C’est par la transformation des dettes
privées en dettes publiques, à coup de milliards de dollars, d’euros,
de yens… que la croissance économique est tant bien que mal maintenue.
Ce qui n’annule pas l’élimination des surcapacités de production à
l’échelle mondiale.
L’industrie
automobile est l’exemple le plus frappant de cette situation où nous
assistons à une redistribution des cartes à l’ échelle mondiale, la zone
Asie-pacifique prenant en apparence l’ascendant sur les anciennes
implantations de cette industrie. Bien que cette zone, est elle aussi en
état de « surchauffe » c’est-à-dire en surcapacité .
Tous
les États, de plus en plus en déficits, commencent depuis quelques mois
à lever des emprunts sur les marchés financiers, pour financer les
mesures anti-crise. Nous allons voir bientôt des masses d’obligations et
de bons du trésor se déverser sur les places financières, et ces mêmes
places financières exigeant que l’argent rapporte de l’argent, entrer
dans l’angoisse dès qu’un État se trouvera en difficulté sur sa dette.
Nous venons de nous en rendre compte, quand Dubaï n’était plus en mesure
de régler ses dettes. De même pour la Grèce, selon l’ OCDE sa dette
publique pour cette année est de 75,3% du PIB c’est-à-dire 300
milliards d’ euros, qui devrait atteindre 89,3% en 2010. Les agences de
notation viennent de déclasser ce pays, bientôt considéré en cessation
de paiement. La Grande Bretagne est elle aussi dans une situation
critique et selon la presse pourrait être déclassée. Ce n’est pas la
première fois que des États sont en faillite, la Yougoslavie a été
démantelé dans les années 1990 du fait de son surendettement [1] et la
Serbie bombardée par l’ OTAN, en 2001 c’est l’ Argentine qui allait
boire le bouillon, au point que le FMI lança l’ idée, qui avait déjà
émise lors de la crise asiatique, qu’il fallait légiférer sur le «
risque pays ».
Ce qui est nouveau aujourd’hui, c’est
que le risque pays ne concerne plus seulement des pays comme la
Turquie, le Liban, la Thaïlande, la Corée du sud …Mais directement des
pays de l’ OCDE. Le journal La Tribune du 15 mai 2009 parlant des états
Unis dit: « Ils devront dévaluer le dollar, mais cela ne suffira pas,
ils devront également renégocier leur dette. ».

Objectifs.
a – Recopiez à l'identique l'extrait sur la dette des États, en commençant aux mots « L’industrie » et en vous arrêtant après « sur sa dette. ».
b – Rédigez la suite de l'extrait sur la dette des États, après sa dernière phrase.
Les lignes ci-dessous n'ont aucun lien avec l'extrait sur la dette des États.

Données fournies.
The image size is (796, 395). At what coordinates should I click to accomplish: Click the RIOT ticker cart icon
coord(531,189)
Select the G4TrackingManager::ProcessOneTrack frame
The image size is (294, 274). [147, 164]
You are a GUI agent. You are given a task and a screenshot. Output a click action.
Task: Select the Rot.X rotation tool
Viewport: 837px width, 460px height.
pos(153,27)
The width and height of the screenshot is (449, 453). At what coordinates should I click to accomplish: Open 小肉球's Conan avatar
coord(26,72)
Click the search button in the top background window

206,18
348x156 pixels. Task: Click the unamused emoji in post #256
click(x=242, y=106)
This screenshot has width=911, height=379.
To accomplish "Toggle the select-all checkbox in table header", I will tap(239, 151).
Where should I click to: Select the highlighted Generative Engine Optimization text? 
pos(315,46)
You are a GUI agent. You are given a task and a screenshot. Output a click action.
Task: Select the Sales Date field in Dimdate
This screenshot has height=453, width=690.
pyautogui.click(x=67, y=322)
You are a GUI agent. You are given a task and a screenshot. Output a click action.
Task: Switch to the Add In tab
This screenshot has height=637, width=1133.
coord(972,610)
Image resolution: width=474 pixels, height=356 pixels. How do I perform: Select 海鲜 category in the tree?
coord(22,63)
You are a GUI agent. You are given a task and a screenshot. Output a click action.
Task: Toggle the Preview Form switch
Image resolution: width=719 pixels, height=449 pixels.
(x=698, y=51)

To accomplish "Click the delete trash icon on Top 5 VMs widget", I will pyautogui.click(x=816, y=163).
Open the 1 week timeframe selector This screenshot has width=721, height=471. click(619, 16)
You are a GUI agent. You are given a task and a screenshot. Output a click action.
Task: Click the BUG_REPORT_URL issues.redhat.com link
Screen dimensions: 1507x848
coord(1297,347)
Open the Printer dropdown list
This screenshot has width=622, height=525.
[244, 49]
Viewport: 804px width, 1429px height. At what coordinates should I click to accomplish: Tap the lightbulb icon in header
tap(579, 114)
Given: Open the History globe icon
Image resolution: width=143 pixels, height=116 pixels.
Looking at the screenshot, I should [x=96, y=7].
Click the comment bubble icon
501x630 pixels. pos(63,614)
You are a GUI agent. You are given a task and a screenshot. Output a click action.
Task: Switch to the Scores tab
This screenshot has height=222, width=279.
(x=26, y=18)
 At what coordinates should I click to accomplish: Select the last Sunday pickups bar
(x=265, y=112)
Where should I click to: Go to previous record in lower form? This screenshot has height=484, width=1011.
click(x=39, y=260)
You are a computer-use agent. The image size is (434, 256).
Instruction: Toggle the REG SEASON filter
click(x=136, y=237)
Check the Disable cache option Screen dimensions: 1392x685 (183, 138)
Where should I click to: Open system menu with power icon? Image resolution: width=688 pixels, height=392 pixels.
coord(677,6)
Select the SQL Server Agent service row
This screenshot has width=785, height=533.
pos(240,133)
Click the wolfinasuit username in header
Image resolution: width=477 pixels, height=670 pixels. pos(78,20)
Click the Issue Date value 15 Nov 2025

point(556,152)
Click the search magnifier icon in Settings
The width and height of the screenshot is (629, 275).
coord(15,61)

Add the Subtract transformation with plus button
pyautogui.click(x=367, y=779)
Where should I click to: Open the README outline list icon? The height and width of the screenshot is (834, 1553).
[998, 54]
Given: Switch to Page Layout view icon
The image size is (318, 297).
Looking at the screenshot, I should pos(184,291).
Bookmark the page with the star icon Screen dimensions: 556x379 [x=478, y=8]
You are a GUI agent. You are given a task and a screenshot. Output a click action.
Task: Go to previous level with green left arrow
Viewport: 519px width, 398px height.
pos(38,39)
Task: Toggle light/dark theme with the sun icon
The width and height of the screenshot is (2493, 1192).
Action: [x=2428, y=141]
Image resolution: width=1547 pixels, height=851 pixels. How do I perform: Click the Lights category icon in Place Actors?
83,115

Liste des réponses.
a –
L’industrie
automobile est l’exemple le plus frappant de cette situation où nous
assistons à une redistribution des cartes à l’ échelle mondiale, la zone
Asie-pacifique prenant en apparence l’ascendant sur les anciennes
implantations de cette industrie. Bien que cette zone, est elle aussi en
état de « surchauffe » c’est-à-dire en surcapacité .
Tous
les États, de plus en plus en déficits, commencent depuis quelques mois
à lever des emprunts sur les marchés financiers, pour financer les
mesures anti-crise. Nous allons voir bientôt des masses d’obligations et
de bons du trésor se déverser sur les places financières, et ces mêmes
places financières exigeant que l’argent rapporte de l’argent, entrer
dans l’angoisse dès qu’un État se trouvera en difficulté sur sa dette.

b –
Pour
le moment, les gouvernements cherchent à étaler, dans le temps et sur
les peuples, le remboursement de montagnes de dettes, d’où toute la
propagande médiatique sur la fiscalité, et les paradis fiscaux, le
premier ministre grec G. Papandréou en appelle à l’ union nationale
contre la fraude fiscale, mais la jeunesse se révolte contre la
précarité et passe à des actions radicales …En France on a mis en
couveuse le corbeau de la banque suisse HSBC et sa liste de « fraudeurs
du fisc ». On fait semblant de s’attaquer au grand capital , comme par
exemple en indiquant que les entreprises du CAC 40 trichent et que les
PME ( petites et moyennes entreprises) payent plus d’impôts que les
multinationales. Mais dans la réalité, c’est 31, 2% du PIB de l’ UE
d’aides publiques qui a servit en autre au rachats d’actifs toxiques,
les voilà les vrais bonus.
Le
président de la république française, Sarkozy en personne a déclaré tout
haut que les 35 milliards d’euros d’emprunt se feraient non pas sur le
dos des français, mais par un appel au marché financier. C’est
exactement ce qui fut fait pour combler le trou de la Sécu, c’est le
marché qui est intervenu, et c’est le populo qui banque la CRDS
directement prélevé sur la quasi-totalité des revenus, y compris les
allocations familiales, les allocations chômage.
La
facture finale, des intérêts de la dette, est colossale. Selon la Cour
des comptes, la charge d’intérêts des emprunts contractés par la CADES
s’élève à 2,9 Md€ par an en moyenne sur la période 2005-2009, contre 1,4
Md€ sur la période 1996-2004, soit un total de 25,7 milliards d’euros
versé au capital financier depuis 1996.
Mais,
il y a aussi , du fait de la rétraction du marché mondial une tendance
au protectionnisme qui s’ amorce. Les grandes messes sur l’ écologie «
il faut sauver la planète » sont de cet acabit, il s’ agit d’élever des
normes « écolos » c’est à dire des taxes, pour protéger certains
secteurs de la concurrence. Le recours aux dévaluations compétitives est
de retour, il consiste à faire chuter sa monnaie afin de donner un
avantage à ses exportations. Par exemple la Grande Bretagne a laissé la
Livre sterling se déprécier de 20% par rapport à l’ euro depuis août
2008, ce qui en fait revient à dissimuler une taxe de 20% sur ses
importations. Il en est de même pour le dollar en chute libre, le franc
suisse, le dollar canadien… Le cycle des dévaluations compétitives est
en pleine action, Tout ce concentre sur le vrai argent c’est à dire sur
des valeurs sûres et non plus sur des billets de papier fraîchement
produits par la planche à billet; d’où un certain retour vers l’or
considéré comme la valeur refuge a minima.
Avec
le déplacement des dettes privés, celles des propriétaires des moyens
de productions et d’ échanges, en dettes publiques, nous avons une sorte
de socialisation des moyens de production, sauf que le propriétaire de
l’État, ce n’ est pas le peuple. L’État est au service du capital
financier et la seule propriété qu’il accorde au peuple c’est la dette
publique, sa seule identité nationale c’est de payer les impôts et
taxes.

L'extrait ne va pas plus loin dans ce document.